Here’s what the device looks like – it’s a 3D printed gray box that holds an open source circuit board with connectors to wearable electrodes. (With American chapstick and unicorn for scale, of course.)

DanaMLewis EGG for scale

And here’s what it looked like on me:

DanaMLewis wearing an ambulatory EGG

The device stores data on an SD card, so I had many flash backs to my first OpenAPS rig and how I managed to bork the SD cards pretty easily. Turns out, that’s not just a Pi thing, because I managed to bork one of my first EGG SD cards, too. Go figure!

And this device is why I went through airport security the other day with 10 electrodes on. (I disconnected the device, put it in my bag alongside my OpenAPS rigs, and they all went through the x-ray just fine, as always.)

Just like OpenAPS, this device is obviously not waterproof, and neither are the electrodes, so there are limitations to when I can wear it.

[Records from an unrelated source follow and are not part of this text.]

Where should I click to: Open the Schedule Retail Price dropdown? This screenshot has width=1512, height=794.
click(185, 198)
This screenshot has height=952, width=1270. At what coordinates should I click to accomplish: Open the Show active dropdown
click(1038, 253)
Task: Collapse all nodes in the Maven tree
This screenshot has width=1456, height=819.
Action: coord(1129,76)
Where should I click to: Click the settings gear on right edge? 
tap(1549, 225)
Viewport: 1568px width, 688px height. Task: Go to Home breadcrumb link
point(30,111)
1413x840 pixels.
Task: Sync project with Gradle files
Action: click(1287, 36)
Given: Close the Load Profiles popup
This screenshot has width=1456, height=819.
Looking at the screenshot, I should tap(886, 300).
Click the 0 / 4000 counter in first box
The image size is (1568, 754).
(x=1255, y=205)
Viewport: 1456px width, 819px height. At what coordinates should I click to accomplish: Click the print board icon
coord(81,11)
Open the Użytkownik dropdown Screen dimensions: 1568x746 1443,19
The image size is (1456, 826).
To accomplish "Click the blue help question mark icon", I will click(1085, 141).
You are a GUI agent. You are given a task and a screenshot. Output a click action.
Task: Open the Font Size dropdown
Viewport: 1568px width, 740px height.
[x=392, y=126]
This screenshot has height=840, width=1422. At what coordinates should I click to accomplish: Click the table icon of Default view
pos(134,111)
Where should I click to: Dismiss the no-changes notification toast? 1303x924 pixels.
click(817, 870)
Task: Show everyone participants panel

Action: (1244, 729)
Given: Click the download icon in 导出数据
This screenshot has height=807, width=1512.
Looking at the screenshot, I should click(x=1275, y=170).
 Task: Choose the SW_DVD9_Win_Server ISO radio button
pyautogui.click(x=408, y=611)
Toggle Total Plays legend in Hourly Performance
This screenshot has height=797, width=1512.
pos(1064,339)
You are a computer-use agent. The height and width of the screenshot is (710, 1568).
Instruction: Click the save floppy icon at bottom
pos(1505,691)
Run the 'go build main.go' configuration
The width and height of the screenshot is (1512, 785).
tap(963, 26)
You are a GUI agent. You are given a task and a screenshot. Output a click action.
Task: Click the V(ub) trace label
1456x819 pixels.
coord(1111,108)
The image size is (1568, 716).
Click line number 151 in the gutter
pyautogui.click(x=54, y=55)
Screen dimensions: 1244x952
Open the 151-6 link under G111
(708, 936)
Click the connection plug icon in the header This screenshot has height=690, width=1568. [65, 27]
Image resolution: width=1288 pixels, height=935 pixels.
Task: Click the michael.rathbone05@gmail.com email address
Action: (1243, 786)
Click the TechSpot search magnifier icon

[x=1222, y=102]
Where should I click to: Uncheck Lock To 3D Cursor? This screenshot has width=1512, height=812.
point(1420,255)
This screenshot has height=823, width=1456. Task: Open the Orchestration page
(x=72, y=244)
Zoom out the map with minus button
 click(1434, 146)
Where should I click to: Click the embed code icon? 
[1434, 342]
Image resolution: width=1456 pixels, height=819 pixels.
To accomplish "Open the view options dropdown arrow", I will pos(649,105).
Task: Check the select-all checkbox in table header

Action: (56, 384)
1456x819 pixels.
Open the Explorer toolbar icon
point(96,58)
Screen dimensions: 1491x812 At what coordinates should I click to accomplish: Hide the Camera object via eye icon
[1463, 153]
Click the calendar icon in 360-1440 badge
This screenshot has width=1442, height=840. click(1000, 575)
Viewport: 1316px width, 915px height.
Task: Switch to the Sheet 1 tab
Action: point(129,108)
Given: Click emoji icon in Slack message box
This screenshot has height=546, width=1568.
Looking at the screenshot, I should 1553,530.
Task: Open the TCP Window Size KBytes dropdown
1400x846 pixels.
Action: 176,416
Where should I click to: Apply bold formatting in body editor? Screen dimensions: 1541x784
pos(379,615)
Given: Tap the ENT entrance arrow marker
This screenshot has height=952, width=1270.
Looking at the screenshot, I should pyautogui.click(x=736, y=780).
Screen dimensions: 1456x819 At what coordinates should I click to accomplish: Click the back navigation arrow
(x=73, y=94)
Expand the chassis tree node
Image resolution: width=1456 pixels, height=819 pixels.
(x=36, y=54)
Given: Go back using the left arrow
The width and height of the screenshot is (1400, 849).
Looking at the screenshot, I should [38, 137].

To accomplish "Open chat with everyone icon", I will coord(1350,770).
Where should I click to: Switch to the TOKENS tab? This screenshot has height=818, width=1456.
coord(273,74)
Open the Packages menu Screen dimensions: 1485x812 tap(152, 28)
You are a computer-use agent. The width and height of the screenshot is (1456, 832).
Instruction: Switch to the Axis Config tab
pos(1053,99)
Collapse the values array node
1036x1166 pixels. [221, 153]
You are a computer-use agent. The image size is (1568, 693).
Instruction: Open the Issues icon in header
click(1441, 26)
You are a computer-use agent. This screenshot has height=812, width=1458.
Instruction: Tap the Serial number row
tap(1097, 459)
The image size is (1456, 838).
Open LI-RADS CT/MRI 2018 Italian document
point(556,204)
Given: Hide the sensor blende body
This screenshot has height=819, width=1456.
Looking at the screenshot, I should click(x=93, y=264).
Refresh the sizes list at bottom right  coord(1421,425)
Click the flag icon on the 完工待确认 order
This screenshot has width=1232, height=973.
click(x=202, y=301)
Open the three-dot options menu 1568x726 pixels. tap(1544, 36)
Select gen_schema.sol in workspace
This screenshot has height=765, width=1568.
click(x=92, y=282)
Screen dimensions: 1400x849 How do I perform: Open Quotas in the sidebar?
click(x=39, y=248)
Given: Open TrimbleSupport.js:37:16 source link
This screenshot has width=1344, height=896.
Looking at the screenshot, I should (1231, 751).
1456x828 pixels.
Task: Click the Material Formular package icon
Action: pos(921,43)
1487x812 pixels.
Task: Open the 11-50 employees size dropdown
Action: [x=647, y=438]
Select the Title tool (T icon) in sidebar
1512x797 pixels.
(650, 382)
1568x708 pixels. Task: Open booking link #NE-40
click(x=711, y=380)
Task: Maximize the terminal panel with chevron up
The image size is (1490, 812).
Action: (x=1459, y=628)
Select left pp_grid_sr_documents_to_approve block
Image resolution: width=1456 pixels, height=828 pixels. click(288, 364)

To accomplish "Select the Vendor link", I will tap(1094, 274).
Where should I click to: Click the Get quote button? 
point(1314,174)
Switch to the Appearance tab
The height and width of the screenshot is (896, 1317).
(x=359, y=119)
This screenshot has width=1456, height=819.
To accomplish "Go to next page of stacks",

Generally, I’ve been showering at night as usual, then applying a fresh set of electrodes and wearing the device after that, until the next evening when I take a shower. Right now, hard core activity (e.g. running or situps) generates too much noise in the stomach for the data to be usable during those times, so I’ve been wearing it on days when I’ve not been running and when I’ve not been traveling so Scott can help me apply and connect the right electrodes in the right places.

This device is straight from a lab, too, so like with #OpenAPS I’ve been an interesting guinea pig for the research team, and have found even low-level activity like bending over to put shoes on can trigger the device’s reset button. That means I’ve had to pay attention to “is the light still on and blinking” (which is hard since it’s on my abdomen under my shirt), so thankfully Armen just shipped me another version of the board with the reset button removed to see if that makes it less likely to reset. (Resetting is a problem because then it stops recording data, unless I notice it and hit the “start recording” button again, which drives me bonkers to have to keep looking at it periodically to see if it’s recording.) I just got the new board in the mail, so I’m excited to wear it and see if that resolves the reset problem!

Data-wise, it’s been fascinating to get a peek into my stomach activity and compare it to the data I have from OpenAPS around net insulin activity levels, dynamic carb absorption activity, expectations on what my BG *should* be doing, and what actually ended up happening BG-wise. I wore it one night after a 4 mile run followed by a big dinner, and I had ongoing digestion throughout the night, paired with increased sensitivity from the run so I needed less insulin overall despite still having plenty of digestion happening (and picture-perfect BGs that night, which I wasn’t expecting). I only have a few days worth of data, but I’m excited to wear it more and see if there are differences based on daily activity patterns, the influences of running, and the impact of different types of meals (size, makeup of meal, etc).

A huge thanks to Todd, Armen (who’s been phenomenal about getting me the translated GI data back in super fast turnaround time), and the rest of the group that developed the sensor. They just put out a press release about a publication with data from one of their GI studies, and this press release is a great read if you’re curious to learn more about the GI sensor, or this news piece. I’m excited to see what I can learn from it, and how we can potentially apply some of these learnings and maybe other non-diabetes sensors to help us potentially  improve daily diabetes management!